**Data section:**
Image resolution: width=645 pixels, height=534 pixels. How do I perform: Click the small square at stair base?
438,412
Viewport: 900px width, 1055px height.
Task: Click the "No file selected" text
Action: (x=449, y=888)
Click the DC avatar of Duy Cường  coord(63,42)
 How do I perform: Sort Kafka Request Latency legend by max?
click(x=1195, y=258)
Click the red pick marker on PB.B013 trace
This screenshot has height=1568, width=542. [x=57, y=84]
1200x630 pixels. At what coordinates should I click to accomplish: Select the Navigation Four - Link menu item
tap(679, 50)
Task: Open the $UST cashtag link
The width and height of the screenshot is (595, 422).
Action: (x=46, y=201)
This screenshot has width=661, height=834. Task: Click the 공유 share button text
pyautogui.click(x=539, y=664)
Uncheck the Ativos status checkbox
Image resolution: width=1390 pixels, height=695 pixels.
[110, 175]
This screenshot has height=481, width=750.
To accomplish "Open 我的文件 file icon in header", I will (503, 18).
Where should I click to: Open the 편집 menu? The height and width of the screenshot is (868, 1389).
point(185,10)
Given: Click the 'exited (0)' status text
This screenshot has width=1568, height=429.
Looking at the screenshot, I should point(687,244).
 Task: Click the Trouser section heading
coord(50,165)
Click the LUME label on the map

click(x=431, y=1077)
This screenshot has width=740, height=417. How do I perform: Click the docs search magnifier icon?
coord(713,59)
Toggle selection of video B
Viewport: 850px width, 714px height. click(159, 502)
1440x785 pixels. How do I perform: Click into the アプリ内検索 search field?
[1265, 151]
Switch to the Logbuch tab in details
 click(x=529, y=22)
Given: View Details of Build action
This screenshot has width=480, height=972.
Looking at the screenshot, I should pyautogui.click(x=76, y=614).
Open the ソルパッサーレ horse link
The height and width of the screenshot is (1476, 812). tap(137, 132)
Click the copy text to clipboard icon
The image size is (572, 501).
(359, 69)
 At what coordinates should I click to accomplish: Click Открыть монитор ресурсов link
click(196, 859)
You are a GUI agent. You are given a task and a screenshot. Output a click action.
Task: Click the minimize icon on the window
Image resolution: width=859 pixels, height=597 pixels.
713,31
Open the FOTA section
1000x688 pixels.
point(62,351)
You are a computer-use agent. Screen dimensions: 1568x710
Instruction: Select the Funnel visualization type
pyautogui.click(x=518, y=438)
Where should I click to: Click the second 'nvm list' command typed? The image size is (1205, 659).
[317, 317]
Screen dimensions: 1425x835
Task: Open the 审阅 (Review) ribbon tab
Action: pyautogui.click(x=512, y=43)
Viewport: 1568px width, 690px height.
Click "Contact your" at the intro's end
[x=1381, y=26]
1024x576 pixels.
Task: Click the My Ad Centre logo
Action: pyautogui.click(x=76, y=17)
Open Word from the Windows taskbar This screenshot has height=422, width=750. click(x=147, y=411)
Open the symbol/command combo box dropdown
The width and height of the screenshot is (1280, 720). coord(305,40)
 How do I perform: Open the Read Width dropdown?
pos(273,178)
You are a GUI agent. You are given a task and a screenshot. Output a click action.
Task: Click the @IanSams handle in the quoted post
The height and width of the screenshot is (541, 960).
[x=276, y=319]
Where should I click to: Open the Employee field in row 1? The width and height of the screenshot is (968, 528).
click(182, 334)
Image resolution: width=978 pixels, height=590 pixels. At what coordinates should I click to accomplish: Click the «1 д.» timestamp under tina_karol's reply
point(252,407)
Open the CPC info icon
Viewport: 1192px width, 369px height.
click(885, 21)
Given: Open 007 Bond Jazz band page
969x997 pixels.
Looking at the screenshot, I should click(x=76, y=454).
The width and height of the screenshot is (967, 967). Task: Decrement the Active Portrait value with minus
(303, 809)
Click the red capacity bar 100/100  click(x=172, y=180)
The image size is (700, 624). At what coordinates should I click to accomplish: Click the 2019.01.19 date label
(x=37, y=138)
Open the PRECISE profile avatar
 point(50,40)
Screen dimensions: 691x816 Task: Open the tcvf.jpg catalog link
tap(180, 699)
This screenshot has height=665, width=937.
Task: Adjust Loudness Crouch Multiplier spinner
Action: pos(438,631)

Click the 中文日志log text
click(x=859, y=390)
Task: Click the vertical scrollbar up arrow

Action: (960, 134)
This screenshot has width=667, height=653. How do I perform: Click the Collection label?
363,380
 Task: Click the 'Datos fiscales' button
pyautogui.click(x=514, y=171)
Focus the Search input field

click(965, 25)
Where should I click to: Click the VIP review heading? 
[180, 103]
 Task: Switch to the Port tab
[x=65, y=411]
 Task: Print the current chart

**About this exercise:**
Look in the material above for the line with "Where should I click to: Open the 편집" and the line with "Viewport: 1568px width, 690px height.", and transcribe exactly those lines and all lines between them, nothing more.

**Solution to this exercise:**
Where should I click to: Open the 편집 menu? The height and width of the screenshot is (868, 1389).
point(185,10)
Given: Click the 'exited (0)' status text
This screenshot has width=1568, height=429.
Looking at the screenshot, I should point(687,244).
 Task: Click the Trouser section heading
coord(50,165)
Click the LUME label on the map

click(x=431, y=1077)
This screenshot has width=740, height=417. How do I perform: Click the docs search magnifier icon?
coord(713,59)
Toggle selection of video B
Viewport: 850px width, 714px height. click(159, 502)
1440x785 pixels. How do I perform: Click into the アプリ内検索 search field?
[1265, 151]
Switch to the Logbuch tab in details
 click(x=529, y=22)
Given: View Details of Build action
This screenshot has width=480, height=972.
Looking at the screenshot, I should pyautogui.click(x=76, y=614).
Open the ソルパッサーレ horse link
The height and width of the screenshot is (1476, 812). tap(137, 132)
Click the copy text to clipboard icon
The image size is (572, 501).
(359, 69)
 At what coordinates should I click to accomplish: Click Открыть монитор ресурсов link
click(196, 859)
You are a GUI agent. You are given a task and a screenshot. Output a click action.
Task: Click the minimize icon on the window
Image resolution: width=859 pixels, height=597 pixels.
713,31
Open the FOTA section
1000x688 pixels.
point(62,351)
You are a computer-use agent. Screen dimensions: 1568x710
Instruction: Select the Funnel visualization type
pyautogui.click(x=518, y=438)
Where should I click to: Click the second 'nvm list' command typed? The image size is (1205, 659).
[317, 317]
Screen dimensions: 1425x835
Task: Open the 审阅 (Review) ribbon tab
Action: pyautogui.click(x=512, y=43)
Viewport: 1568px width, 690px height.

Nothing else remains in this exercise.